***** Extracted records

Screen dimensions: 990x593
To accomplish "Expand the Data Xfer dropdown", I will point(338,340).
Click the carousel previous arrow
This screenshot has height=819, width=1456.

**********
***** Extracted records

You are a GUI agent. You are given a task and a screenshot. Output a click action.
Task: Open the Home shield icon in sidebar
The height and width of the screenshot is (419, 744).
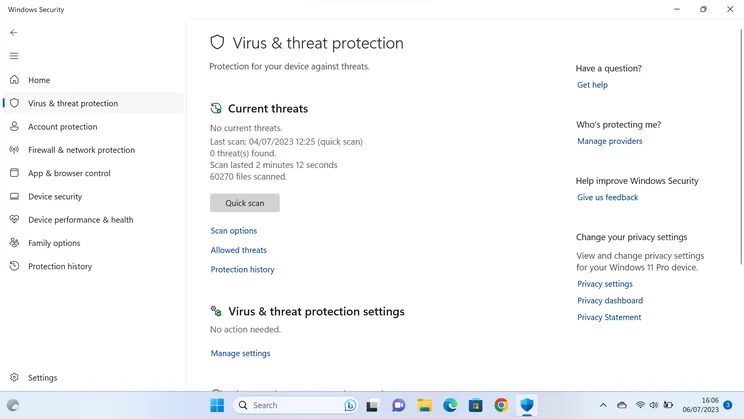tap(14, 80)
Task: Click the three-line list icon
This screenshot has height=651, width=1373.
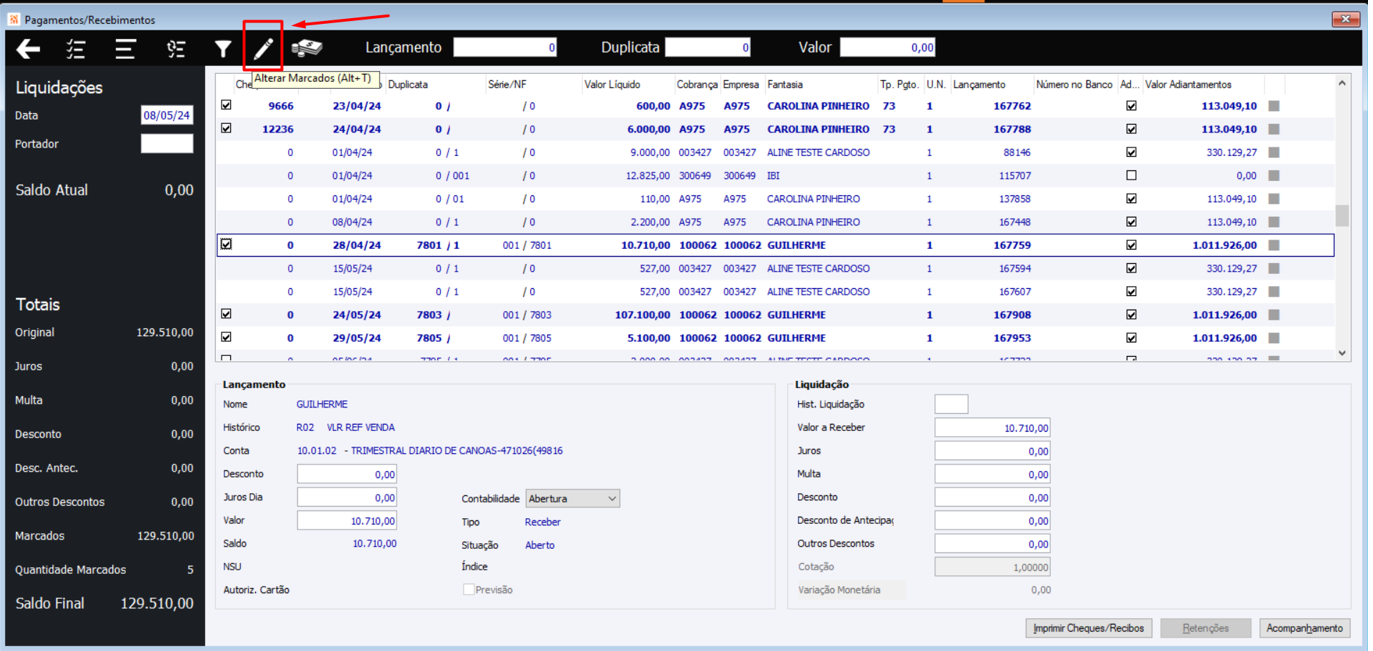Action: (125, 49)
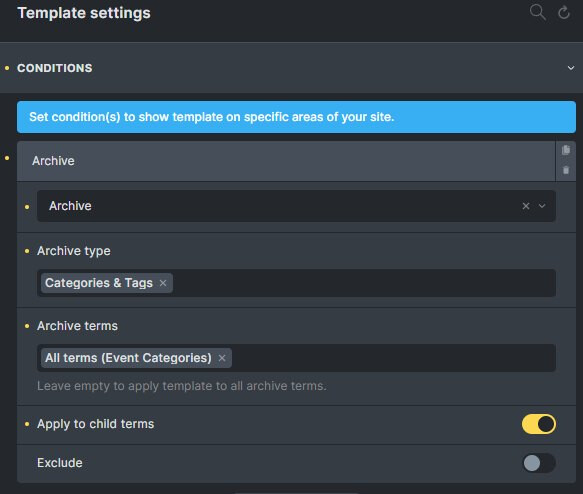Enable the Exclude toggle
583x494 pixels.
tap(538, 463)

**********
***** Extracted records

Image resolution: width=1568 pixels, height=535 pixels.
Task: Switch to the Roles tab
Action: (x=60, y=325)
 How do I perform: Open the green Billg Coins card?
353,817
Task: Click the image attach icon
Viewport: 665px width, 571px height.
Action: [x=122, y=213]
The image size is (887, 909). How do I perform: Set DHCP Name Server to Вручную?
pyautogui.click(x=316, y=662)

**********

- [Work to complete]: Please give an exact copy of the lines above, beginning with the line containing "Screen dimensions: 990x593" and running through the line containing "This screenshot has height=819, width=1456.", and of no other lines.

- [Solution to this exercise]:
Screen dimensions: 990x593
To accomplish "Expand the Data Xfer dropdown", I will point(338,340).
Click the carousel previous arrow
This screenshot has height=819, width=1456.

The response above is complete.